Having been fairly impressed with my initial testing of Table Storage, I decided to throw some numbers on a piece of paper and see what the costs were going to come out at. Each storage account has a performance target of 20,000 transactions per second. Yes, 20,000 per second! That means that my application can perform up to this limit with 1 restriction. There is a 2,000 transaction per second target on a Partition, which is similar to the concept of a table in a traditional relational database. This shouldn't be a problem as long as the data is partitioned properly, a note for later on. Beyond this though, there aren't any other limitations. If you make 1 transaction in a second you pay the cost of 1 transaction, if you make 1,000 transactions in a second you pay the cost for 1,000 transactions. There are no penalties or additional costs as your throughput increases. The really staggering part is that the cost of a single transaction is £0.000000022, or, to make that a bit easier to get your head around, £0.022 per 1,000,000 transactions. Not only is the incredibly low cost really attractive here, the requirements of my application don't really fit very will with being fixed into a set throughput limit, and Table Storage does away with that.
Beyond this, the only additional cost, like all other providers, is storage space for the database and outbound bandwidth, both of which are again billed based on exactly what you use without any limits or requirements to provision allowances. Data storage is billed at £0.0581/GB/month and the first 5GB of outbound bandwidth is free with a cost of £0.0532/GB after that.
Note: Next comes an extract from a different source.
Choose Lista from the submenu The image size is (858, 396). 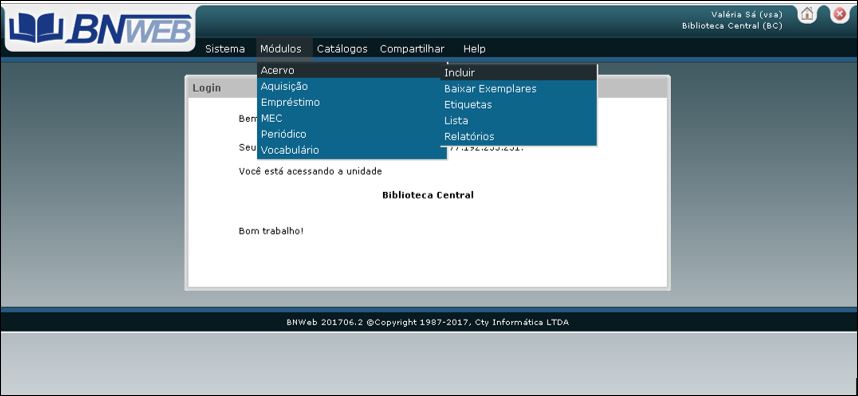518,120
To sum all of this up with a really simple example, I drew up the following.
To store 5Gb of data, with 5Gb of egress and to issue 10 million transactions against that data would cost: £0.5105 per month. That's less money that I lose down the side of the couch each month!
Even if we get really silly with these numbers and put 100Gb in the database with 100Gb of egress and issue 200 million transactions against the data, we're still only talking £15.264 per month! That equates to an average of about 4,629 transactions per minute, a fraction of any other quote from other providers and proved attractive enough to tip the balance in favour of Azure Table Storage.
Well, there isn't really a catch, as such, but Table Storage does have a very limited feature set when compared to something like SQL Server. That's no to say it's a bad thing, but it can be difficult not having some of the things that you're typically used to. You can read up much more on the difference between the two in Azure Table Storage and Windows Azure SQL Database - Compared and Contrasted. There are no foreign keys for example, joins and stored procedures don't exist either, but the biggest thing for me to get my head around was the lack of a row count feature. In Table Storage if you want to keep track of your row count, you have to keep track of it yourself. If you don't keep track of your row count the only way to obtain it is to query out your entire dataset and count the records in it. That's an incredibly slow, inefficient and arduous task! In coming blogs I'm going to be covering a lot of the problems that I hit whilst trying to adapt to using Table Storage and how I adapted my implementation of the service to get the best possible performance and scale out of it. Keeping track of the count of incoming reports, querying against potentially huge datasets efficiently, offloading my PHP session storage to Azure so that I could have truly ephemeral application servers behind my load balancers and much, much more.